Le médecin détacha enfin son regard du géant pour le fixer sur la couturière, cette dernière ayant titillé son intérêt avec ce qu'elle venait de dire et de faire.

-Un fruit du démon?

Elle força le gris à enfiler ce qu'il pouvait de son yukata, commençant directement le travail sur lui, parlant en même temps.

-Oui, dit-elle en s'exécutant rapidement, visiblement vétéran dans le domaine.

-Comment?

-Quand on est enfant, on a la sale manie d'ingurgiter tout ce qui passe sous nos yeux.

-Je vois. Des aiguilles à volonté. C'est plutôt pratique pour toi.

-Vu ma profession oui.

Le Chirurgien la fixa d'un regard plus froid.

-Ça peut être redoutable.

-Je n'ai jamais fait de mal à une mouche, si c'est ce que vous insinuez. Je suis inoffensive.

-Je vois.

Il soupira en la regardant faire.

-Il faudra aussi ajuster le sien, dit-il en montrant sa muette du pouce. Il est trop long pour elle, elle à trébuché dessus.
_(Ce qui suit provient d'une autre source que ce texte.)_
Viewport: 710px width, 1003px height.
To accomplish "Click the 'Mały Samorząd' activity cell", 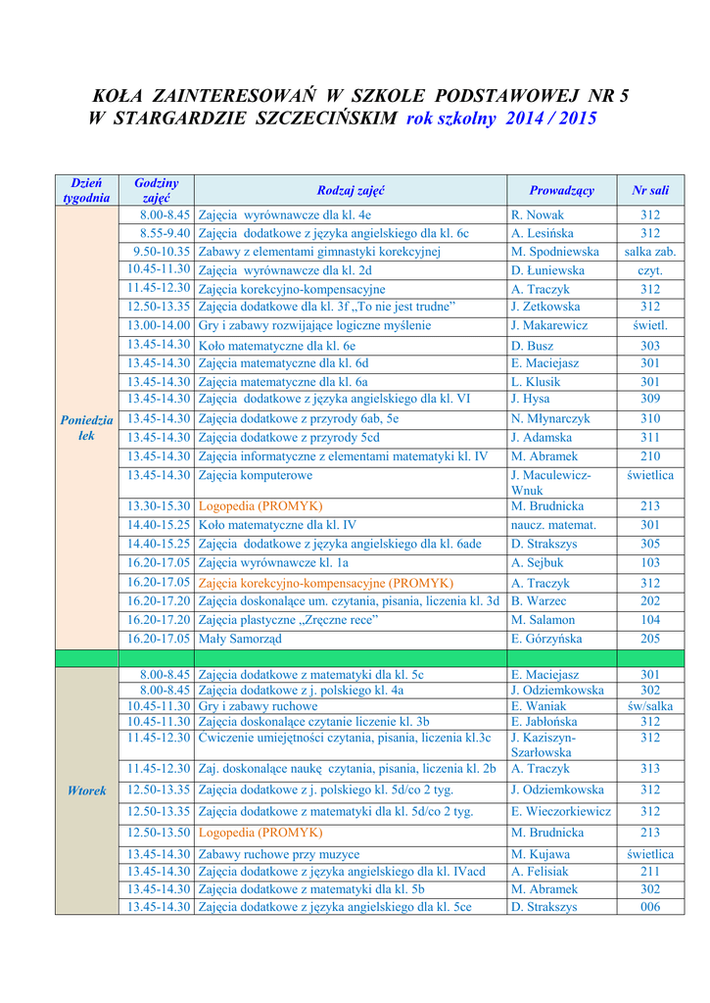I will click(240, 639).
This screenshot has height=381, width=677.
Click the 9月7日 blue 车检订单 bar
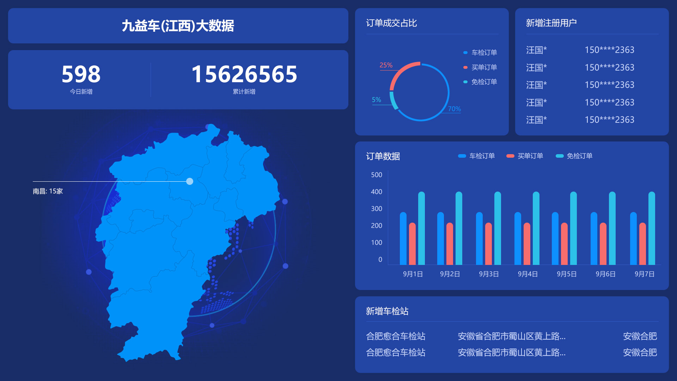(633, 239)
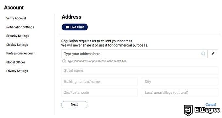Focus the Type your address here field
Screen dimensions: 222x118
click(x=135, y=54)
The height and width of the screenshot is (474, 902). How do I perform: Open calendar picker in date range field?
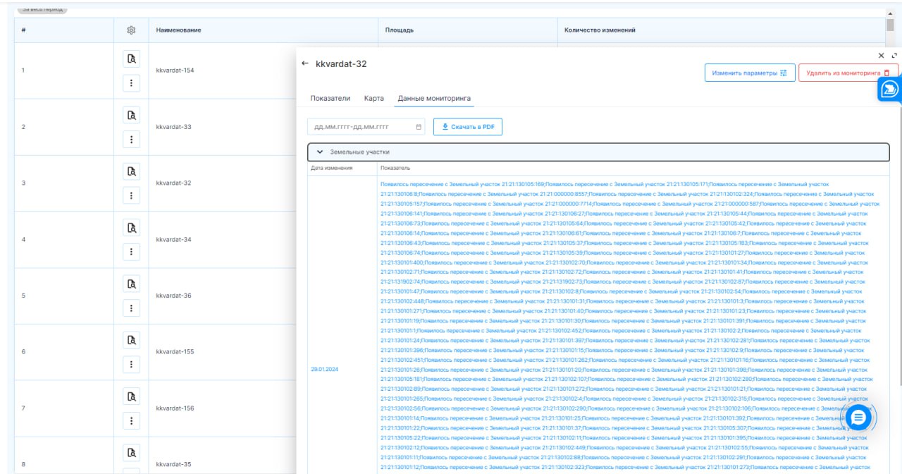(419, 127)
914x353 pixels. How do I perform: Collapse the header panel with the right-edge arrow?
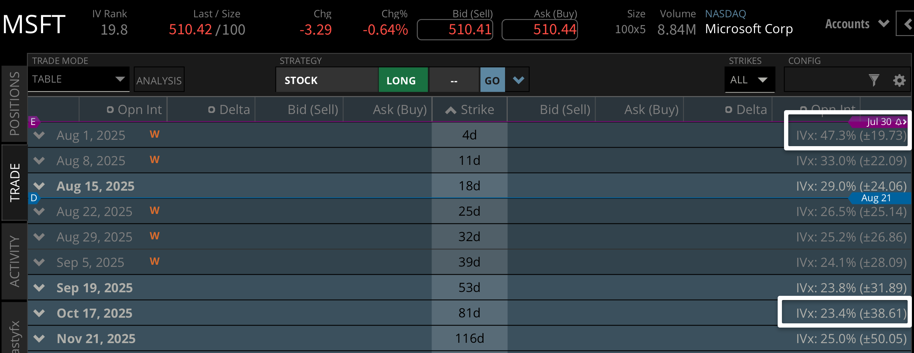pyautogui.click(x=908, y=24)
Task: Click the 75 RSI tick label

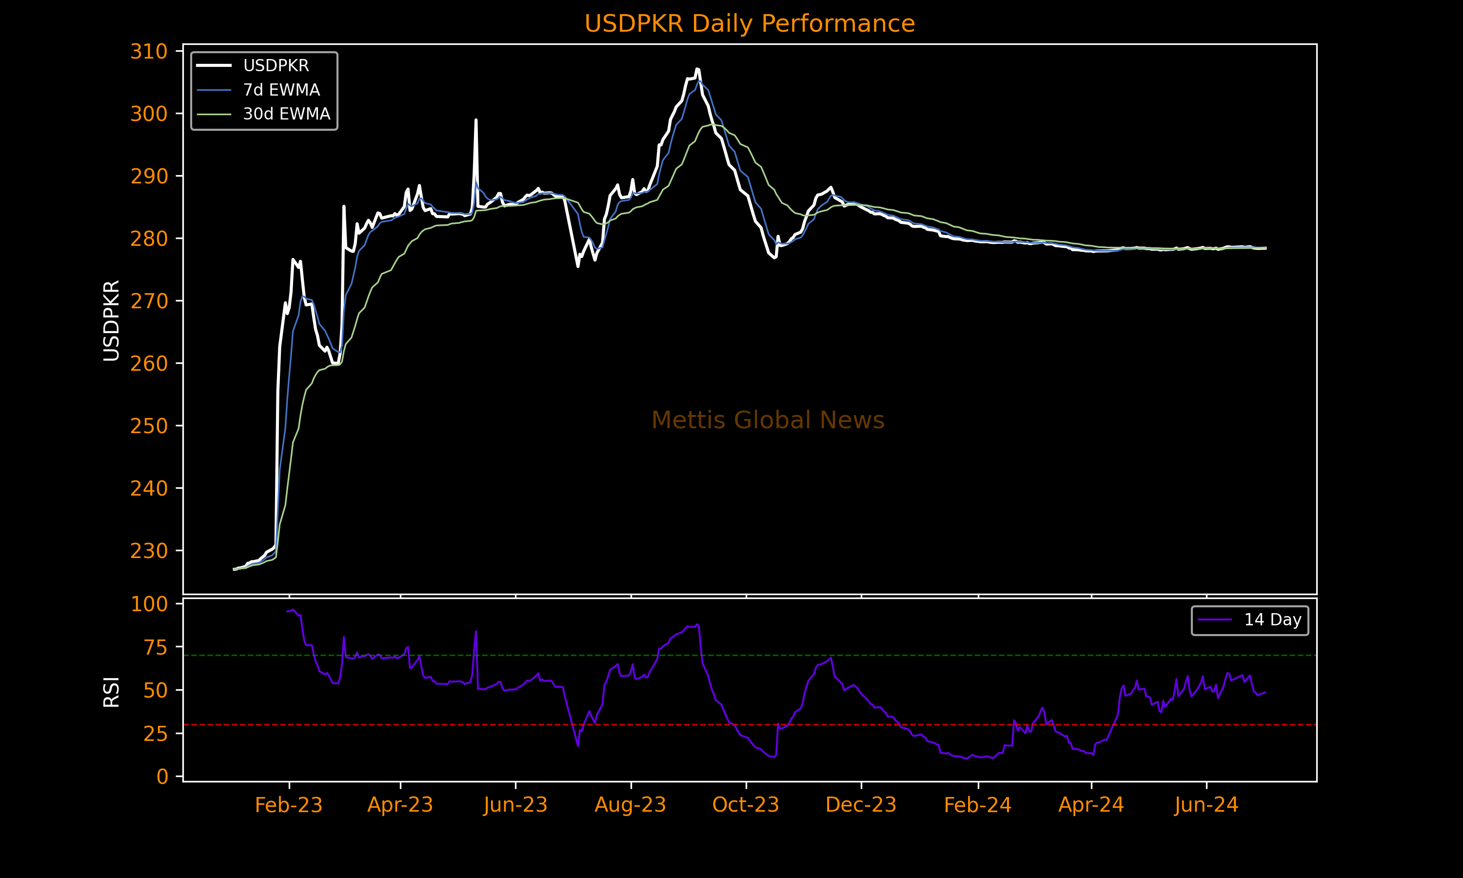Action: tap(156, 648)

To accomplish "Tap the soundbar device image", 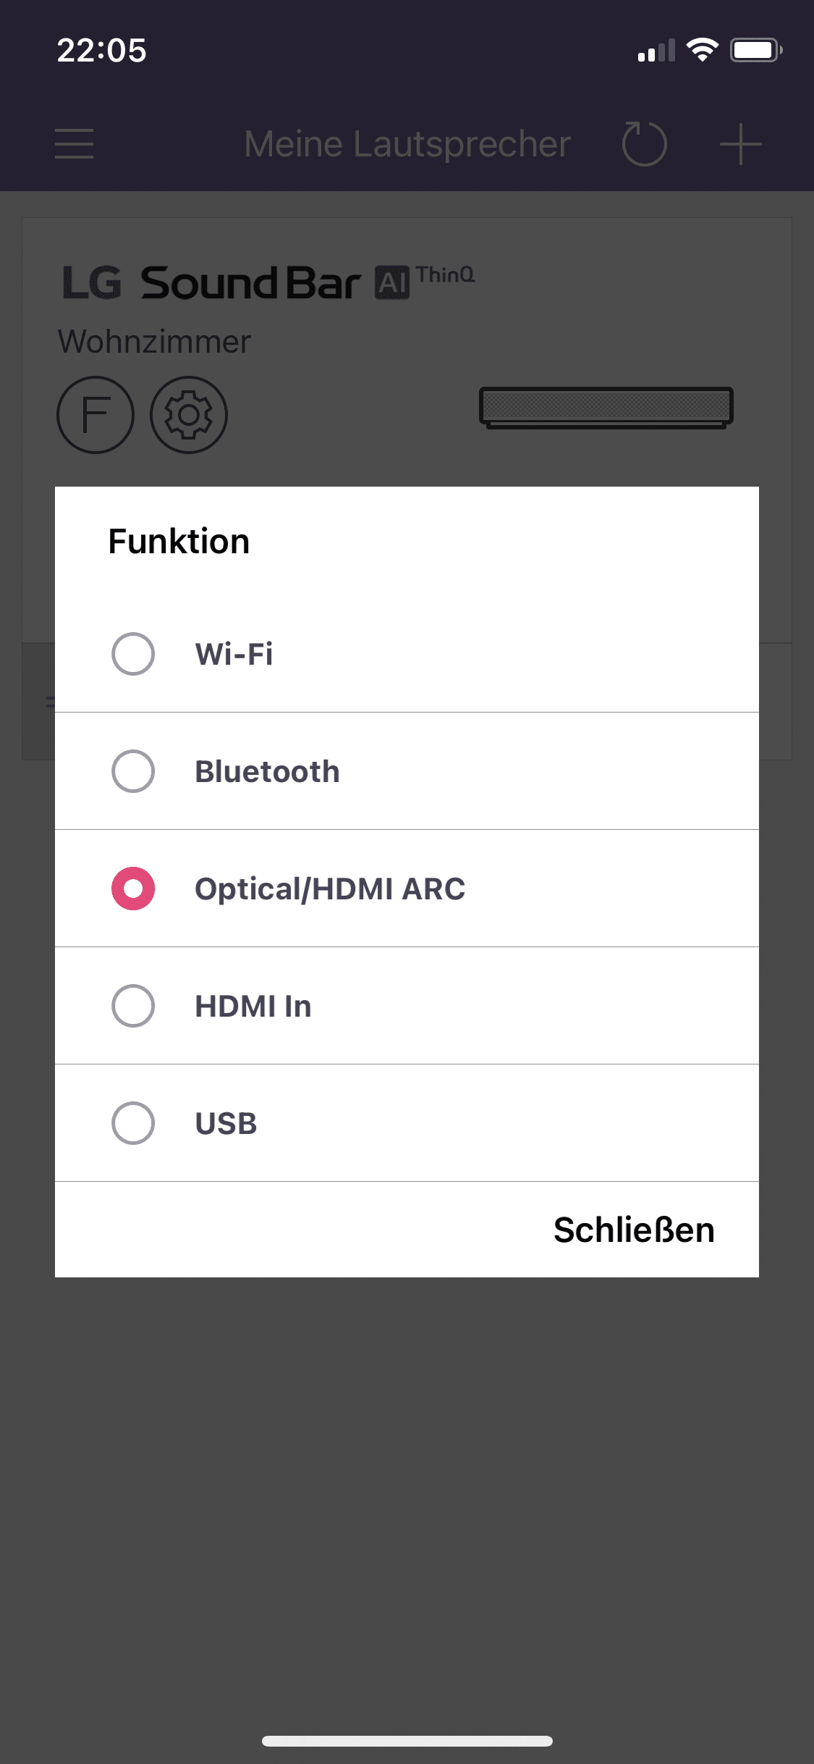I will coord(606,407).
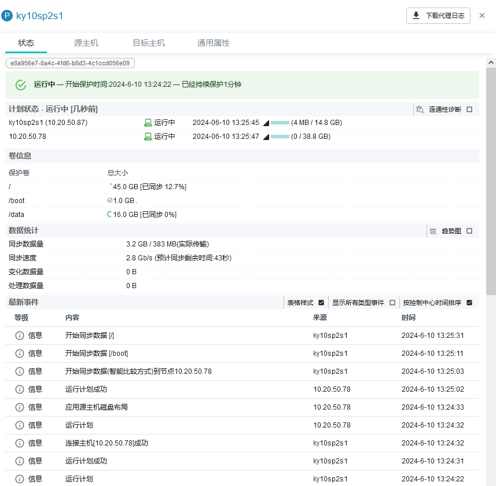Click the UUID chip e8a956e7

pos(69,62)
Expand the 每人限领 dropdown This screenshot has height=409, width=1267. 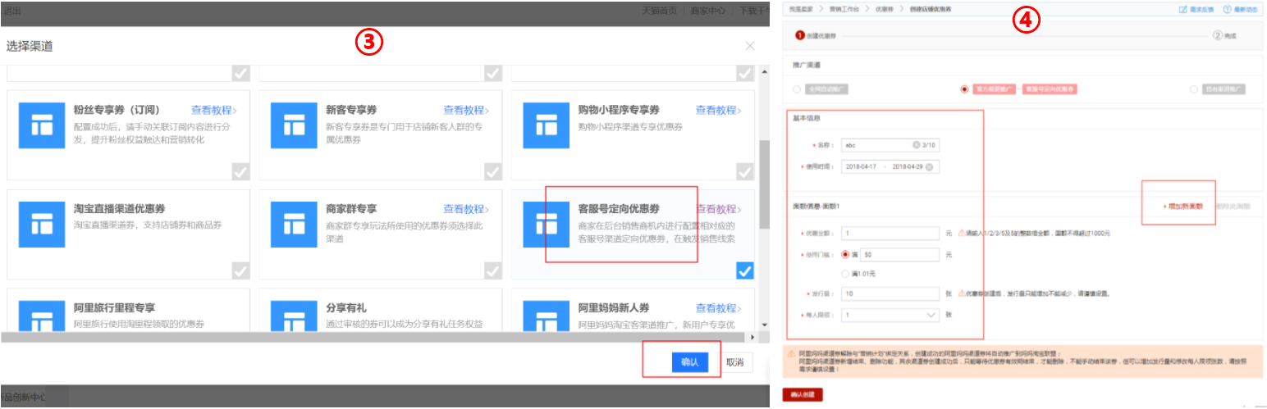931,315
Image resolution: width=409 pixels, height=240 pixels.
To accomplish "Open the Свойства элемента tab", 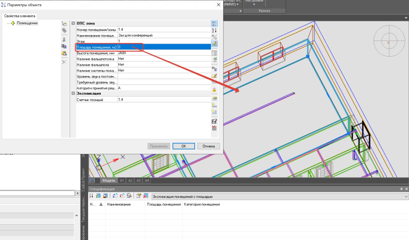I will [20, 16].
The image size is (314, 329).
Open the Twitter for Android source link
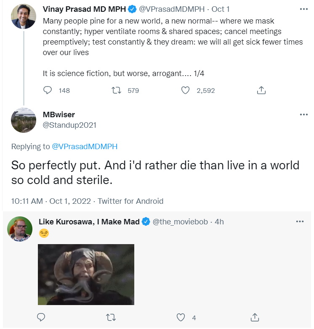(130, 201)
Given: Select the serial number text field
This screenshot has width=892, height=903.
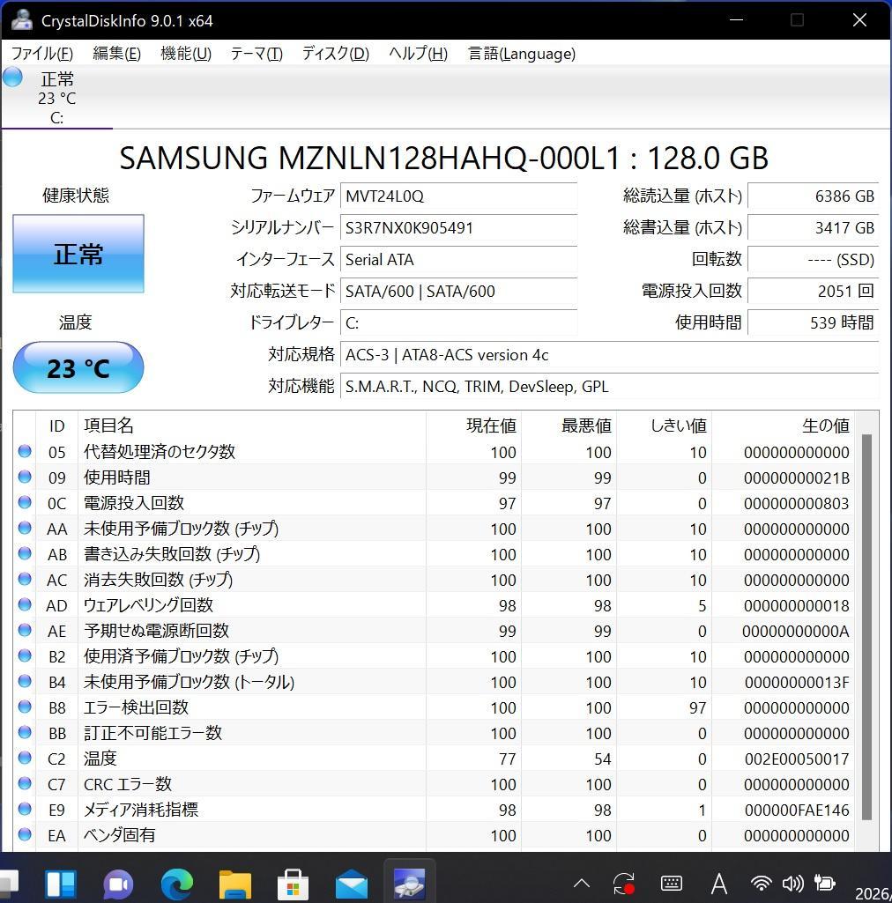Looking at the screenshot, I should [x=458, y=228].
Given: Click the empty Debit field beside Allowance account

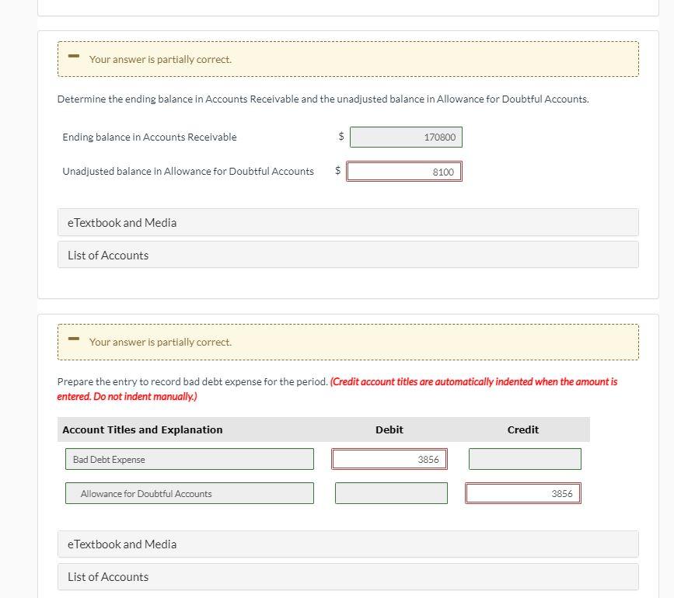Looking at the screenshot, I should [x=389, y=492].
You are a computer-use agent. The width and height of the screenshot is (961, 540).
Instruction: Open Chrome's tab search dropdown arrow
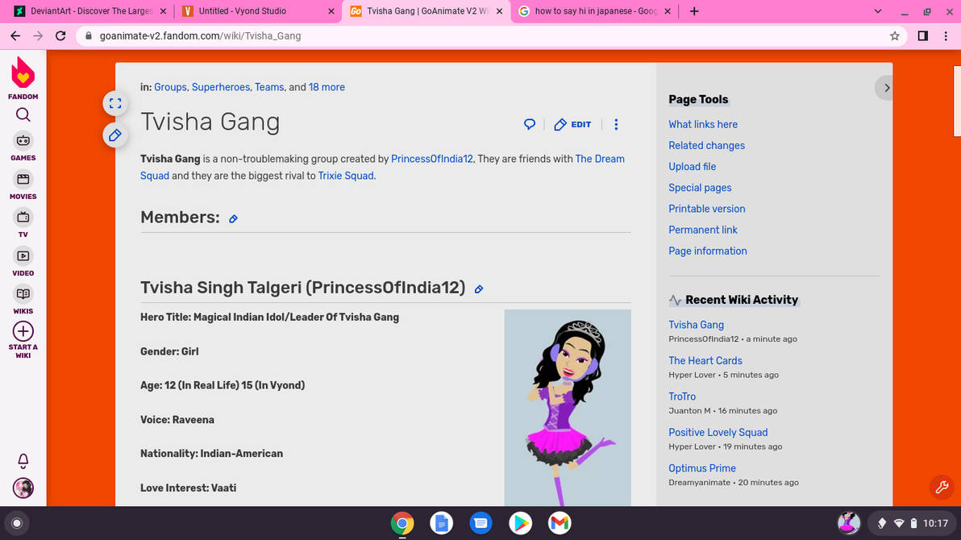tap(878, 11)
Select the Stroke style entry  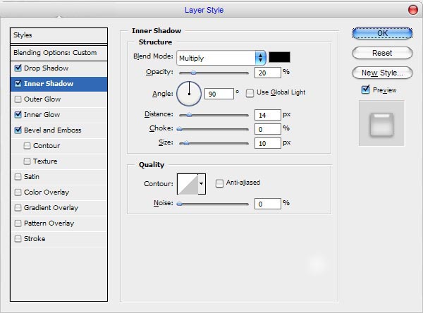[x=35, y=239]
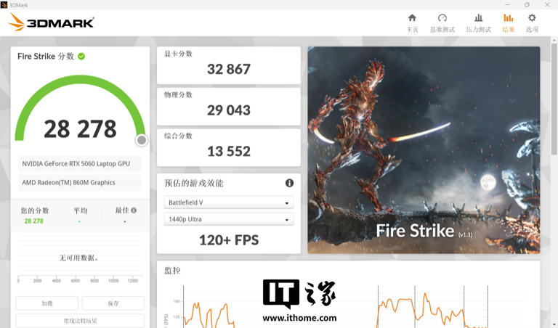The width and height of the screenshot is (558, 328).
Task: Click info icon next to 预估的游戏效能
Action: [289, 184]
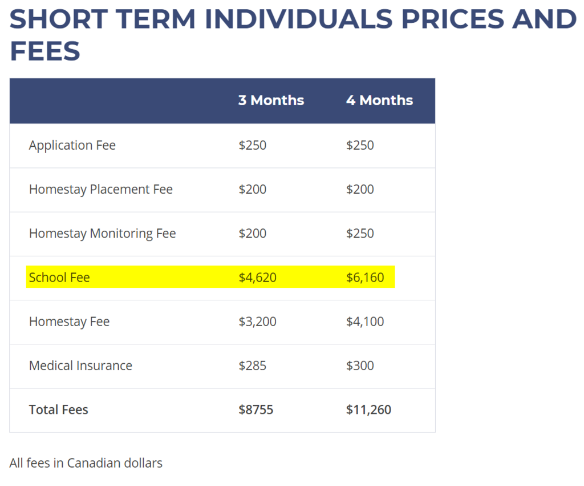This screenshot has height=486, width=584.
Task: Click the "4 Months" column header
Action: pyautogui.click(x=379, y=101)
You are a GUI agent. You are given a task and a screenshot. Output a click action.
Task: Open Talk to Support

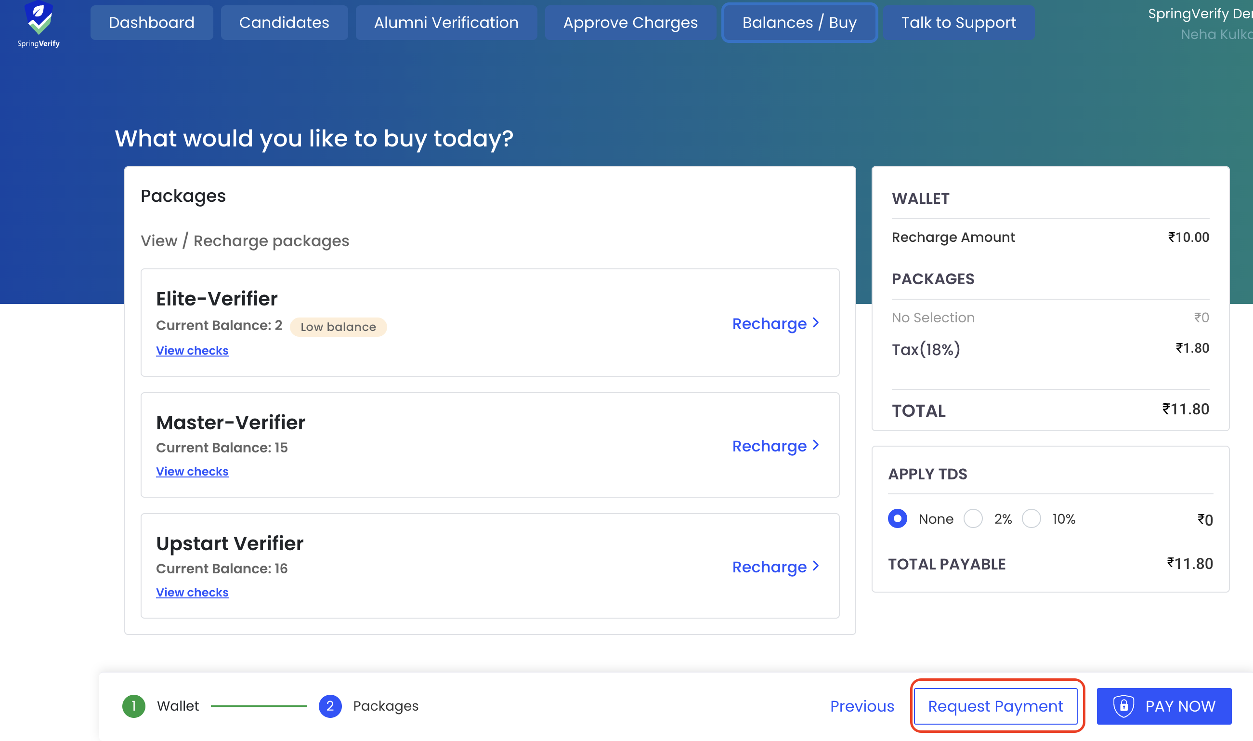click(x=958, y=22)
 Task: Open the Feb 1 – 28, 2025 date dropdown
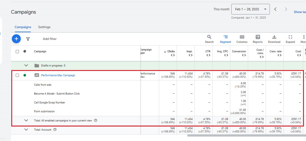pyautogui.click(x=250, y=9)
-Ah? Je vais le faire. Ce sont des nouveaux, j'ai peut-être fait ceux des femmes trop longs effectivement. Je les vérifierais tous, merci.

Le médecin soupira, décidant d'arrêter de discuter. Le plus vite elle allait dans son travail, le plus tôt il pourrait retourner à son calme avec sa belle. Après tout, il avait d'autres plans pour ses jolies fesses que de participer à l'atelier couture de la Sainte Momo l'aiguille sur pattes.